Regular readers of this site will be familiar with my particular jones for late 1960s and 1970s pulp covers, particularly the photographic ones. For me, they represent a very creative but little celebrated body of book cover art and, as far as I am concerned, the Brits were the masters of it.

A week or so ago, during one of my frequent second hand bookshop jaunts, I stumbled across a 1967 copy of novelist and beat poet, Royston Ellis’s coming of age tell all, The Rush at the End. The wonderful cover is an example of what I am talking about when I go on about my love for photographic book covers – a cheap but imaginative shot that dives deep into the book’s themes of sex, drugs and the emerging counter culture.

Pulp enthusiasts have rightly devoted considerable time and energy in celebrating the covers of UK publishers such as Pan, Panther and New English Library. But there were a host of other lesser known outfits active on the British publishing scene in the 1960s and 1970s, who contributed some terrific covers. One of these was the little known Tandem Books, publisher of The Rush at the End. Indeed, along with Mayflower Books, Tandem contributed some of the strangest and best covers of that period.

You can see just how eclectic and bizarre from the selection of covers below. Many of these covers have been sourced from my own collection – Tandem paperbacks where remaindered to Australia in large numbers – while the rest come from the wilds of the Internet.

Tandem Books was a British publishing company established in the early 1960s.
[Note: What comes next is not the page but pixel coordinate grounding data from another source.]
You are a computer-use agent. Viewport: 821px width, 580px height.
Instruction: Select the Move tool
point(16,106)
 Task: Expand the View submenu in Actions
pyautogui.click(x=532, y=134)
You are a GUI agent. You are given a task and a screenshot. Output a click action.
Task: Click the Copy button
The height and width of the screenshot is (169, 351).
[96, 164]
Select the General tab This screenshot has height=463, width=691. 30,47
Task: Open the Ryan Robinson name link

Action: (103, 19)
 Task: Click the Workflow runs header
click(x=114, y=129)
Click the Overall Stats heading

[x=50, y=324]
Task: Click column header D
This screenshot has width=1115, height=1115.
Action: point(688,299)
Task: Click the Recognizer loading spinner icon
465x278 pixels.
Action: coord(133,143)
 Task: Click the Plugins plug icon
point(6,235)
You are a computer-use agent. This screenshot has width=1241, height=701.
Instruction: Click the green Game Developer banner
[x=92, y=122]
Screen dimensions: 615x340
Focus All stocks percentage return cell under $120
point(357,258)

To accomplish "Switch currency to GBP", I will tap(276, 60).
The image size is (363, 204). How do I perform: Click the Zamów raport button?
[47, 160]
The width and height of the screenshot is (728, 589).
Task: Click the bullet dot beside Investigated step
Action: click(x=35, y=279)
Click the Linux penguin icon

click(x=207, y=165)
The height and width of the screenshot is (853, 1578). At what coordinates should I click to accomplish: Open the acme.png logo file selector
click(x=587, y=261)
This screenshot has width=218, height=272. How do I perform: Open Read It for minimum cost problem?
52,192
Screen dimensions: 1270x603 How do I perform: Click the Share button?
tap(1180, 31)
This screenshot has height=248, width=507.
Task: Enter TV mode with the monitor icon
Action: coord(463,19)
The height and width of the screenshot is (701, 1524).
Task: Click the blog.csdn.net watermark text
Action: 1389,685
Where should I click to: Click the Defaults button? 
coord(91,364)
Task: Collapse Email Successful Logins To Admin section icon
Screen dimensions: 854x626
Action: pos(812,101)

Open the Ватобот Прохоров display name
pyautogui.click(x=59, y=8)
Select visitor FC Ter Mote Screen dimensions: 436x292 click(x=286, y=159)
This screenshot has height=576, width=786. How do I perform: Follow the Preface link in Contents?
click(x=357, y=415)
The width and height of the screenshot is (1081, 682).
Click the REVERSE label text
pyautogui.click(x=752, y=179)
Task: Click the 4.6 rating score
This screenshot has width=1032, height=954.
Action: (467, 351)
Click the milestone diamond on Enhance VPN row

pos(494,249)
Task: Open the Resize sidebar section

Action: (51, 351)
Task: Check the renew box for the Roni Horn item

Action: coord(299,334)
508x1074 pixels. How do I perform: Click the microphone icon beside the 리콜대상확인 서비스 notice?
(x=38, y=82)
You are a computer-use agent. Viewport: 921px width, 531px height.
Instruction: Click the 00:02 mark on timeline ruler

They were brought out by an American interest with the amazingly corporate jargon sounding name, Universal Publishing and Distribution Corporation Inc, in the late 1960s, at which point Tandem became the company’s main imprint. Interestingly, the company establishing the children’s imprint, Target Books, in 1973, which would go onto publish a large number of novelisations of the science fiction television series, Doctor WhoThe company was sold to British conglomerate in the the late 1970s, and the Tandem imprint was phased out 1980s.

In addition to some weird and wonderful cover work, Tandem published a pretty eclectic selection of titles. This was obviously a function of whatever was available and what they could get and afford, including reprints of books originally published by their American partner.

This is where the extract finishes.